(Dataset entries)
□ □ □ □ □ □ □

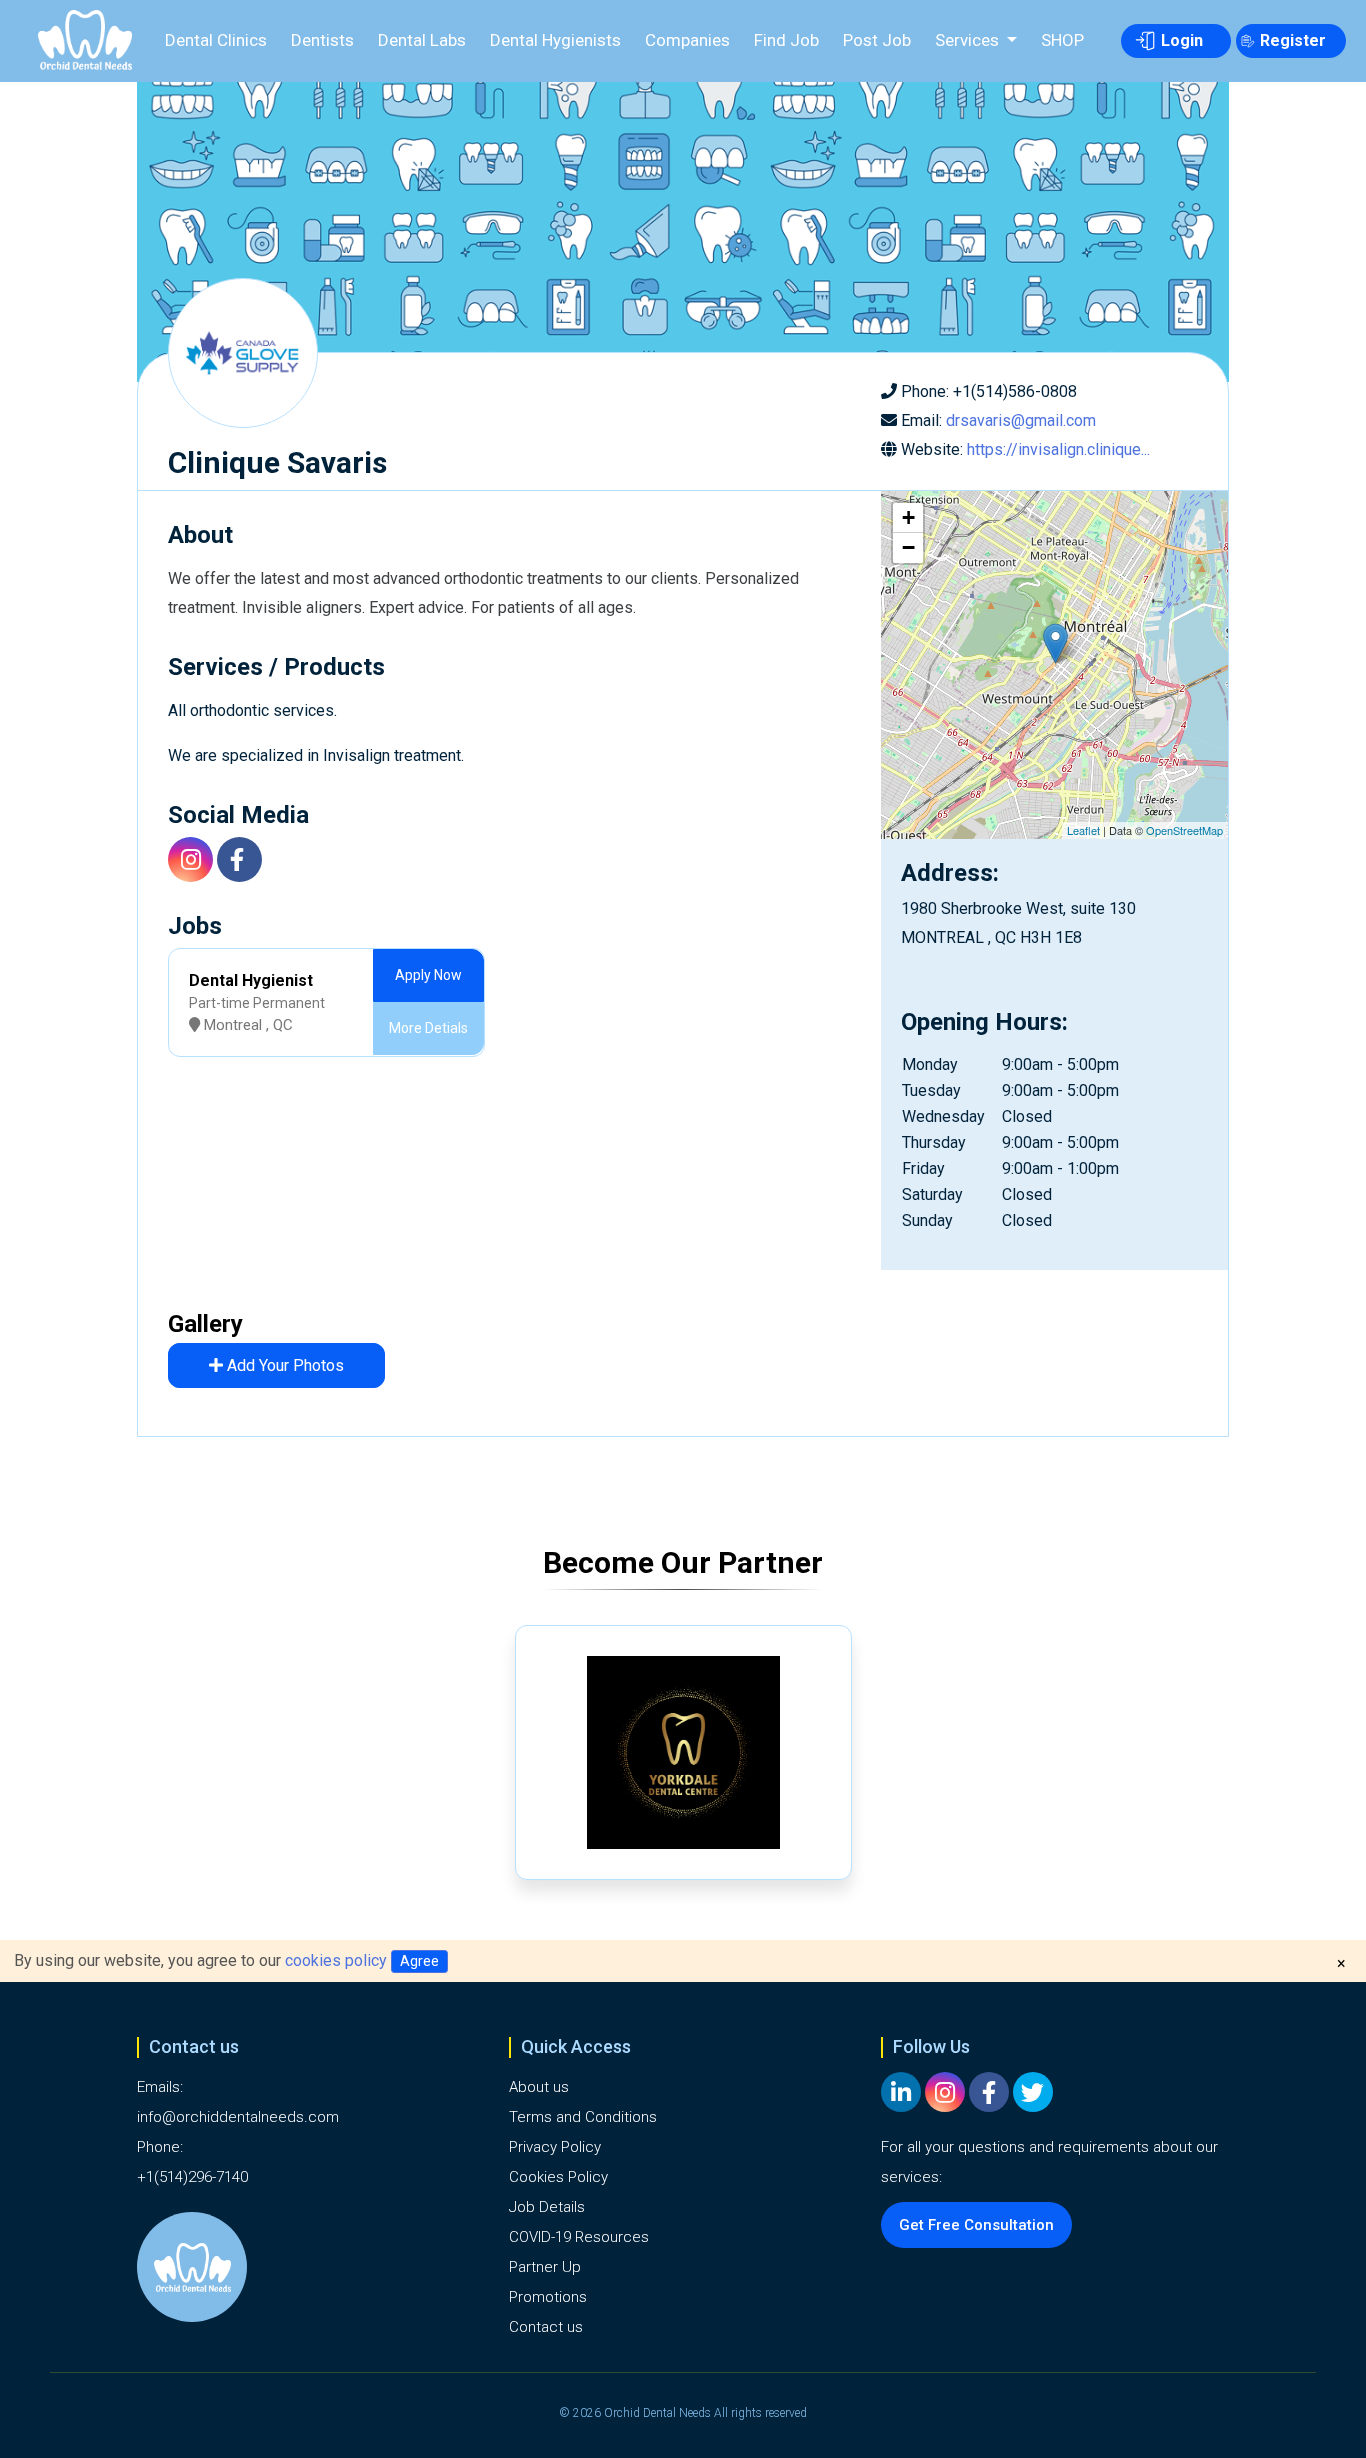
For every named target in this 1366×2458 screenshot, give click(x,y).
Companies (687, 40)
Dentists (322, 40)
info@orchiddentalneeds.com (238, 2117)
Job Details (547, 2207)
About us (539, 2087)
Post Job (877, 40)
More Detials (428, 1028)
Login (1182, 40)
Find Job (786, 40)
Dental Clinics (216, 40)
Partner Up (545, 2267)
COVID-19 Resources (579, 2237)
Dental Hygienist (251, 980)
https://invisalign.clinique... (1058, 449)
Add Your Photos (283, 1365)
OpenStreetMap (1184, 830)
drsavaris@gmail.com (1021, 420)
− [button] (908, 547)
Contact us (546, 2327)
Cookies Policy (558, 2177)
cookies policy (336, 1960)
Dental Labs (422, 40)
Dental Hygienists (555, 40)
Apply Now (428, 975)
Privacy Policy (555, 2147)
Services (969, 40)
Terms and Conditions (583, 2117)
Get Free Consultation (976, 2225)
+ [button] (908, 517)
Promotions (548, 2297)
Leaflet (1083, 830)
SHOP (1062, 40)
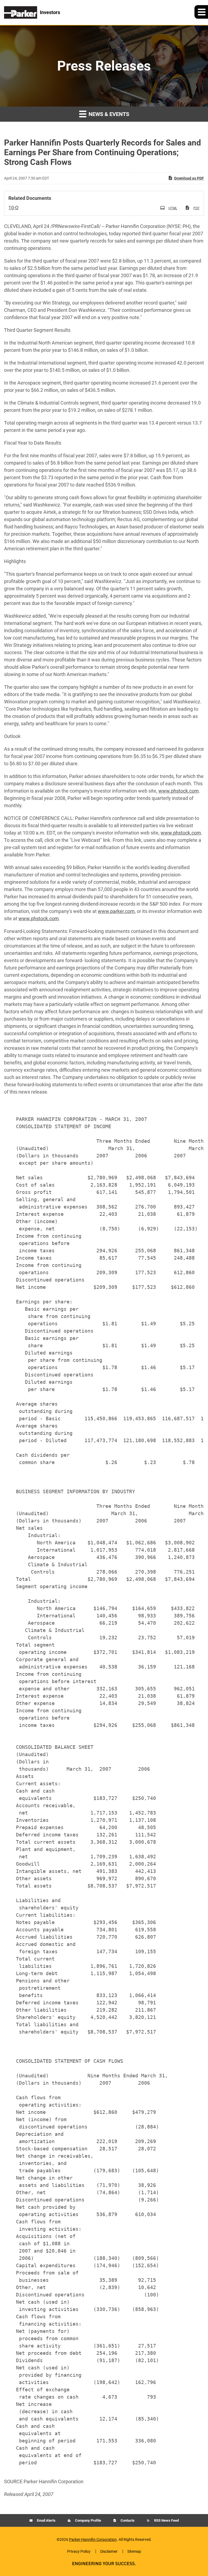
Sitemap (134, 2551)
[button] (201, 12)
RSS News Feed (166, 2520)
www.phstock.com (178, 791)
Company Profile (87, 2520)
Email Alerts (46, 2520)
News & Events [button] (108, 114)
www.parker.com (116, 911)
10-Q (13, 207)
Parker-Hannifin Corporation (93, 2539)
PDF (196, 208)
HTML (172, 208)
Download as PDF (189, 178)
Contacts (127, 2520)
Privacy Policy (78, 2551)
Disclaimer (109, 2551)
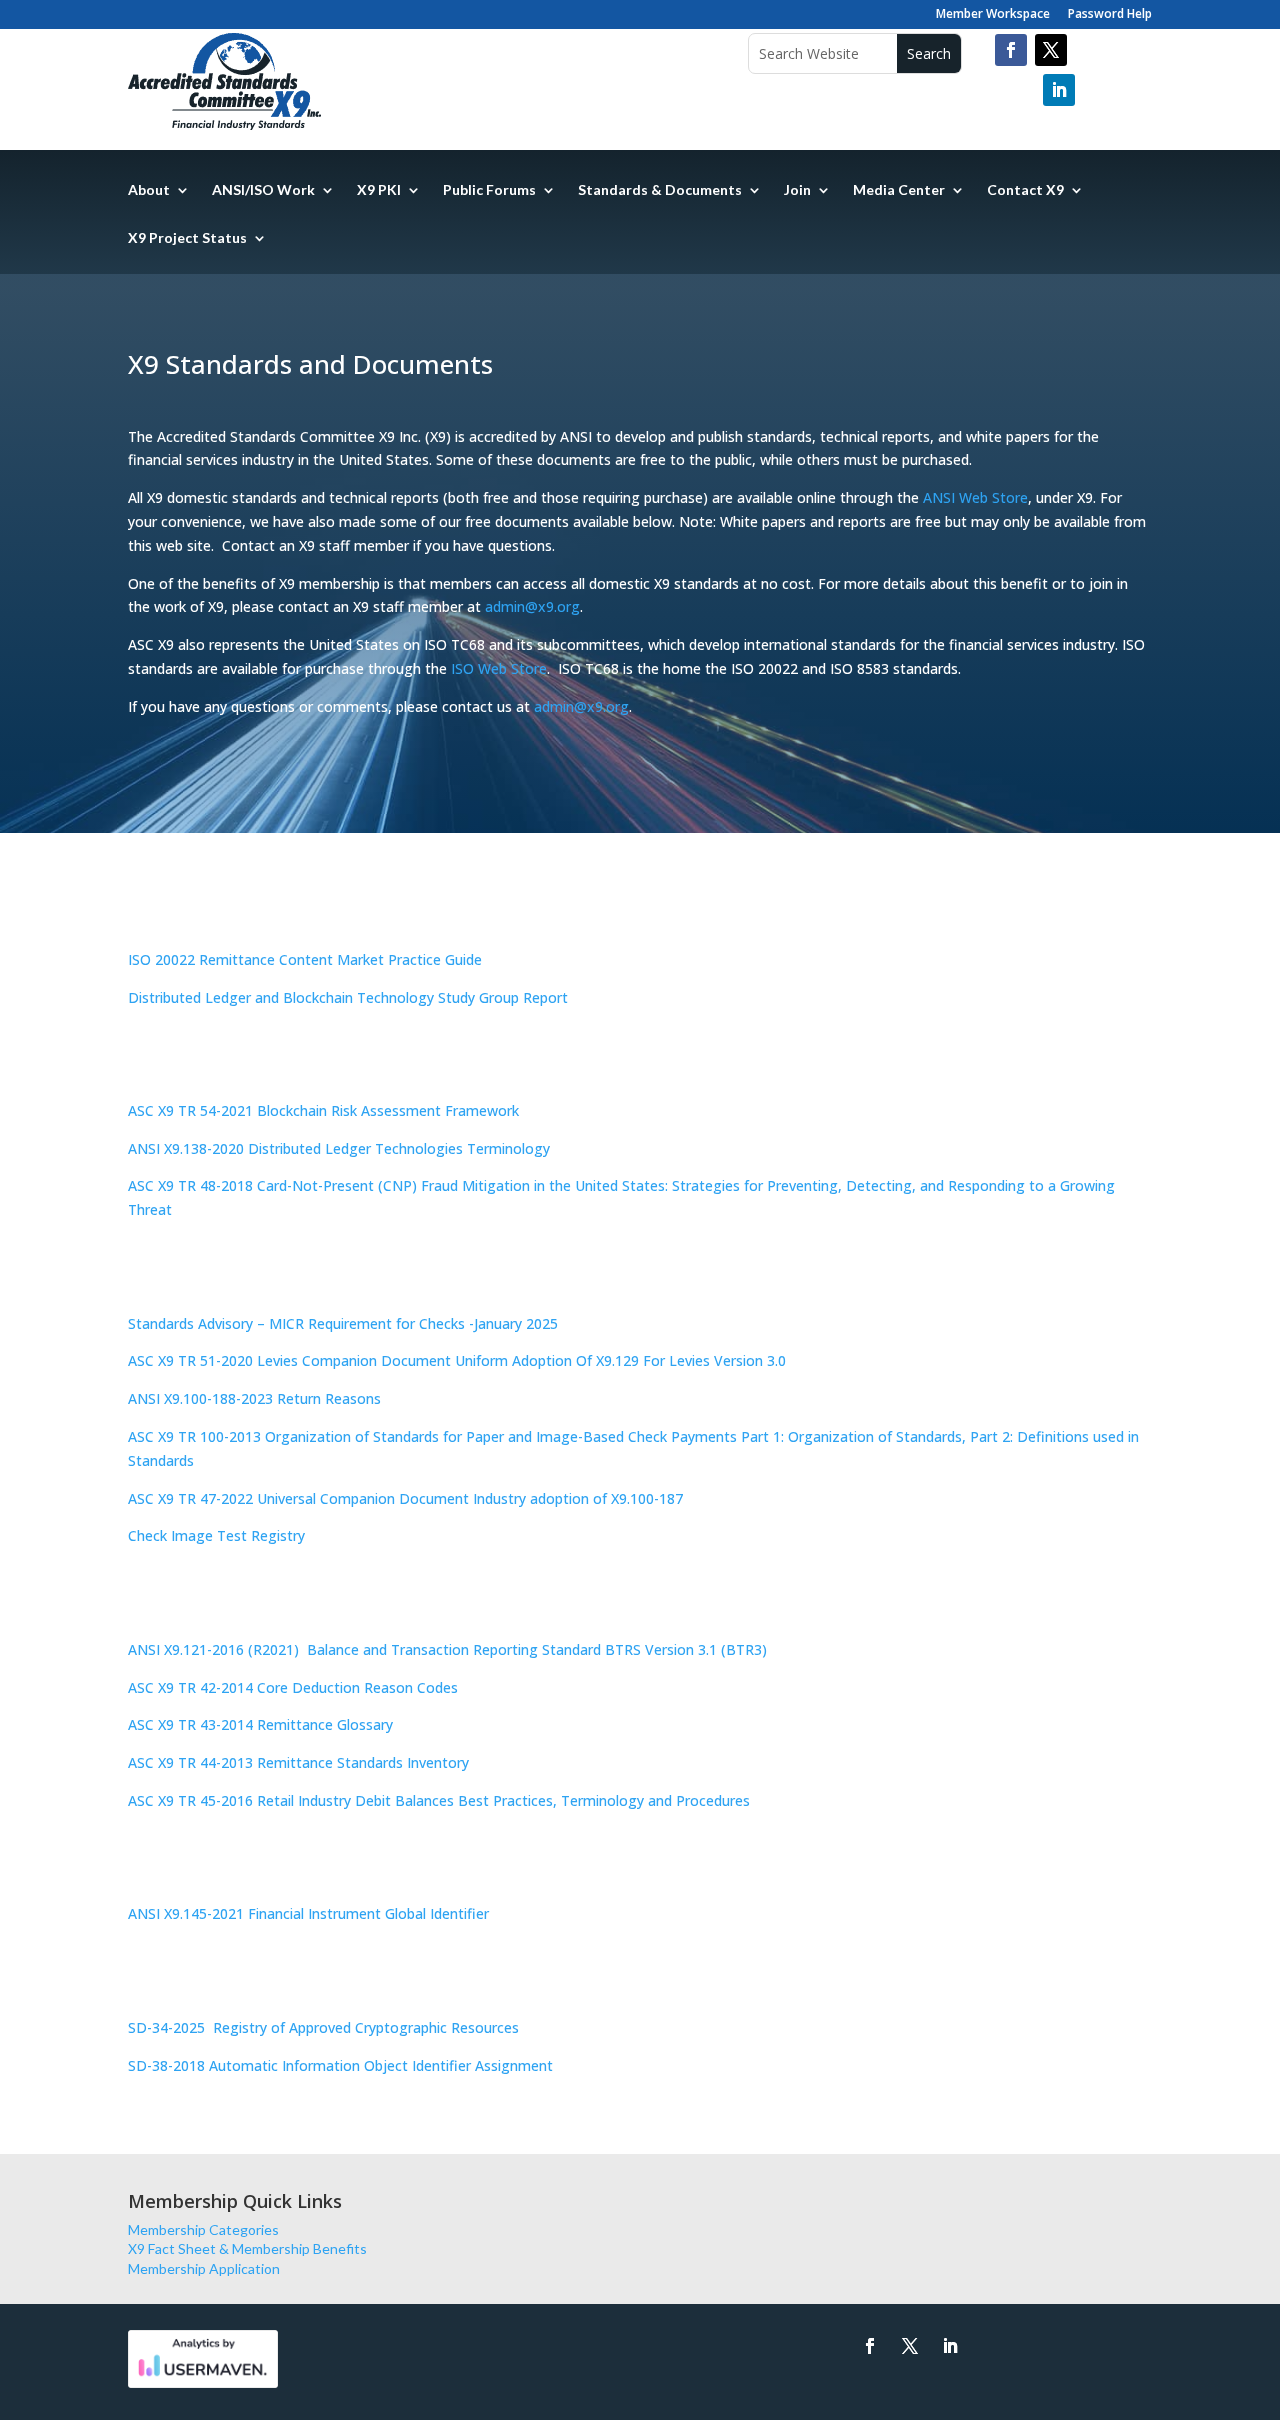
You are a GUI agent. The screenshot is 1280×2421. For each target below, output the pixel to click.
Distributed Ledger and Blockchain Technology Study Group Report (348, 997)
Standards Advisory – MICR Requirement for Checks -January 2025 (343, 1323)
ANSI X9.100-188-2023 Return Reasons (254, 1398)
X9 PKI (379, 190)
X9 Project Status (187, 238)
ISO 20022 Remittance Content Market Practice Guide (305, 959)
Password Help (1110, 15)
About (149, 190)
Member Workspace (993, 15)
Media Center (899, 190)
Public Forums (489, 190)
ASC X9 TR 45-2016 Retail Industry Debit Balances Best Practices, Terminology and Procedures (439, 1800)
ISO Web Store (499, 668)
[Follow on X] (910, 2346)
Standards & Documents (660, 190)
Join (797, 190)
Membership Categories (203, 2229)
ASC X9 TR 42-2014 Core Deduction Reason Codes (293, 1687)
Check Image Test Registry (216, 1535)
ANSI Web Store (975, 497)
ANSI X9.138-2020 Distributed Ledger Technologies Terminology (339, 1148)
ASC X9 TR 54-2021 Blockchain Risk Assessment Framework (323, 1110)
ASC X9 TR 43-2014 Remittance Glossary (260, 1724)
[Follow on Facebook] (1011, 50)
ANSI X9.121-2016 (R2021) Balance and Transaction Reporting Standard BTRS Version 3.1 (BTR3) (447, 1649)
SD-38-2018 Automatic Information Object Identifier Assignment (340, 2065)
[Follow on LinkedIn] (1059, 90)
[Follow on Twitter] (1051, 50)
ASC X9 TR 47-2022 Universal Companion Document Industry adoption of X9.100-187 (405, 1498)
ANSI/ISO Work (263, 190)
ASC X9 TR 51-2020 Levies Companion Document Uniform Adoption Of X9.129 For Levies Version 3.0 (457, 1360)
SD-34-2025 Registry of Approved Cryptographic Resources (325, 2027)
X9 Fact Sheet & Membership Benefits (247, 2248)
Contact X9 (1025, 190)
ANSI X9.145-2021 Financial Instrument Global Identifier (308, 1913)
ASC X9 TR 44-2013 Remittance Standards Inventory (298, 1762)
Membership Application (204, 2268)
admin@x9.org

□ □ □ □ □ □ □

[WHAT THE TASK REQUIRES]: Please print the data above once more, exactly and without images.

[COMPLETED TASK]:
For every named target in this 1366×2458 screenshot, give click(x,y).
Companies (687, 40)
Dentists (322, 40)
info@orchiddentalneeds.com (238, 2117)
Job Details (547, 2207)
About us (539, 2087)
Post Job (877, 40)
More Detials (428, 1028)
Login (1182, 40)
Find Job (786, 40)
Dental Clinics (216, 40)
Partner Up (545, 2267)
COVID-19 Resources (579, 2237)
Dental Hygienist (251, 980)
https://invisalign.clinique... (1058, 449)
Add Your Photos (283, 1365)
OpenStreetMap (1184, 830)
drsavaris@gmail.com (1021, 420)
− [button] (908, 547)
Contact us (546, 2327)
Cookies Policy (558, 2177)
cookies policy (336, 1960)
Dental Labs (422, 40)
Dental Hygienists (555, 40)
Apply Now (428, 975)
Privacy Policy (555, 2147)
Services (969, 40)
Terms and Conditions (583, 2117)
Get Free Consultation (976, 2225)
+ [button] (908, 517)
Promotions (548, 2297)
Leaflet (1083, 830)
SHOP (1062, 40)
Sitemap (134, 2551)
[button] (201, 12)
RSS News Feed (166, 2520)
www.phstock.com (178, 791)
Company Profile (87, 2520)
Email Alerts (46, 2520)
News & Events [button] (108, 114)
www.parker.com (116, 911)
10-Q (13, 207)
Parker-Hannifin Corporation (93, 2539)
PDF (196, 208)
HTML (172, 208)
Download as PDF (189, 178)
Contacts (127, 2520)
Privacy Policy (78, 2551)
Disclaimer (109, 2551)
You are a GUI agent. The screenshot is 1280×2421. For each target below, output the pixel to click.
Distributed Ledger and Blockchain Technology Study Group Report (348, 997)
Standards Advisory – MICR Requirement for Checks -January 2025 (343, 1323)
ANSI X9.100-188-2023 Return Reasons (254, 1398)
X9 PKI (379, 190)
X9 Project Status (187, 238)
ISO 20022 Remittance Content Market Practice Guide (305, 959)
Password Help (1110, 15)
About (149, 190)
Member Workspace (993, 15)
Media Center (899, 190)
Public Forums (489, 190)
ASC X9 TR 45-2016 Retail Industry Debit Balances Best Practices, Terminology and Procedures (439, 1800)
ISO Web Store (499, 668)
[Follow on X] (910, 2346)
Standards & Documents (660, 190)
Join (797, 190)
Membership Categories (203, 2229)
ASC X9 TR 42-2014 Core Deduction Reason Codes (293, 1687)
Check Image Test Registry (216, 1535)
ANSI Web Store (975, 497)
ANSI X9.138-2020 Distributed Ledger Technologies Terminology (339, 1148)
ASC X9 TR 54-2021 Blockchain Risk Assessment Framework (323, 1110)
ASC X9 TR 43-2014 Remittance Glossary (260, 1724)
[Follow on Facebook] (1011, 50)
ANSI X9.121-2016 (R2021) Balance and Transaction Reporting Standard BTRS Version 3.1 (BTR3) (447, 1649)
SD-38-2018 Automatic Information Object Identifier Assignment (340, 2065)
[Follow on LinkedIn] (1059, 90)
[Follow on Twitter] (1051, 50)
ASC X9 TR 47-2022 Universal Companion Document Industry adoption of X9.100-187 (405, 1498)
ANSI/ISO Work (263, 190)
ASC X9 TR 51-2020 Levies Companion Document Uniform Adoption Of X9.129 For Levies Version 3.0 (457, 1360)
SD-34-2025 Registry of Approved Cryptographic Resources (325, 2027)
X9 Fact Sheet & Membership Benefits (247, 2248)
Contact X9 (1025, 190)
ANSI X9.145-2021 Financial Instrument Global Identifier (308, 1913)
ASC X9 TR 44-2013 Remittance Standards Inventory (298, 1762)
Membership Application (204, 2268)
admin@x9.org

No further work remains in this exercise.